My mentor’s a graduate and she helped me find programs that I’m going to be doing next year, like a D.C. study abroad program. Not necessarily internships, but programs I can do.
What have you used the career office for? How helpful have they been?
I’ve never been to the specific career office, but I find Handshake very helpful.
Have you learned any computer programs or languages through your coursework that will be helpful to you professionally?
I am in Principles of Computing right now, so by the end of the semester, I’ll have some knowledge into those things.
Have you used financial aid? If so, how easy are they to work with?
The financial aid office was not great for me personally. When I walk in there for a physical visit it’s a lot better than the phone calls. When I needed something done before I could make it to campus, so I made a phone call and they told me the wrong information for the amount in loans I should take out, which is serious information.

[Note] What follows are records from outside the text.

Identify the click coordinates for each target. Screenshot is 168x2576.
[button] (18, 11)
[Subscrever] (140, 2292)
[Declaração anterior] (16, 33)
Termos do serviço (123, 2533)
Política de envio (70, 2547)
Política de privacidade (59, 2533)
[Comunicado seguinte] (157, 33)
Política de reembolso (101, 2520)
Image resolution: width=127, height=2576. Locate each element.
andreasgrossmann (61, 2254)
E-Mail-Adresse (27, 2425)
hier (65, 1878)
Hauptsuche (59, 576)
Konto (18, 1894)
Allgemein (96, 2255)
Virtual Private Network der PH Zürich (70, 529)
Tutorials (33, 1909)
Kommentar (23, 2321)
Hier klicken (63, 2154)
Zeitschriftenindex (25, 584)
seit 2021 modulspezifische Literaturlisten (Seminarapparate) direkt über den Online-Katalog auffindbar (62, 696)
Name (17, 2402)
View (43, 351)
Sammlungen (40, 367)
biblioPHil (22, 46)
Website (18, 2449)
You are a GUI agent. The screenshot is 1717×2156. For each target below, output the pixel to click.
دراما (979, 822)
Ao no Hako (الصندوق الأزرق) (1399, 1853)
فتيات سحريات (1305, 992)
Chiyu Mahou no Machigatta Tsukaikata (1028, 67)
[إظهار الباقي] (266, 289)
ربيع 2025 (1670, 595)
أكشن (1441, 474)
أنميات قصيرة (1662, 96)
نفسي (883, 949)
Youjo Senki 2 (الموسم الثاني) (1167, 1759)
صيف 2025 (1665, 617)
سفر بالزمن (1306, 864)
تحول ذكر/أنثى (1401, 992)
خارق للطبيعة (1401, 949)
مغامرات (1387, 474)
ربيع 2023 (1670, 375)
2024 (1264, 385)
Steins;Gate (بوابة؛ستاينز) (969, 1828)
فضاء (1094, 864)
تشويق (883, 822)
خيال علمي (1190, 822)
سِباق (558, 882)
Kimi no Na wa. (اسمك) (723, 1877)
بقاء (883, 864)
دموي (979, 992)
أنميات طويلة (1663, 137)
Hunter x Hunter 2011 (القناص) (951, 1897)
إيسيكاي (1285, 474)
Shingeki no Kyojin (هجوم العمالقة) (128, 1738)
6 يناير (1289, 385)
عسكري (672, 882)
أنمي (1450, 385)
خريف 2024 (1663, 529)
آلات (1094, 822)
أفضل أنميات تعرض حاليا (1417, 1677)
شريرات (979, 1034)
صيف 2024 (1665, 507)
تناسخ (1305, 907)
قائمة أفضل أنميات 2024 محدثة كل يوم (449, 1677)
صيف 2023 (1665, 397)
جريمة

I called back and check again and they said that I didn’t have to do that, but what if I had actually taken out that money!
Advice for Prospective Freshmen
What is something you wish you knew about Delaware before entering as a transfer?
I wish I knew more about the Master of Public Policy 4+1 program because I would have catered my coursework to that program so I would only have to do one year of graduate school.
What is something a prospective Black student may want to know that we haven’t touched on?
Don’t feel like you only can subject yourself to Black organizations. You can join White organizations and shouldn’t feel uncomfortable about it. You can gain knowledge and experience from every single organization on campus no matter what race it is supposedly geared towards.
What is something a prospective student may miss on a visit that’s worth checking out?
They should learn more about the organizations and clubs on campus.
Reasons to attend Delaware:
1) It’s a really good school. If you care about your major and you put in the work, you will get a lot of opportunities that a lot of other people might not have the opportunity to get.
2) There are a lot of resources there to help you and guide you.
3) People have good jobs after college. [For the Class of 2018, 95% of graduates are employed or pursuing further education.]
4) It’s a great place socially. There are a lot of events the school hosts.
5) Although there are not that many people of color, it’s a good place to meet students of color. [About 71% of undergraduate students are White.]
Reasons to not attend Delaware:
1) If you don’t like a school with a lot of students.
2) The campus is a bit big so you may want to take shuttles to your classes. If you don’t like that, then you may not like UD.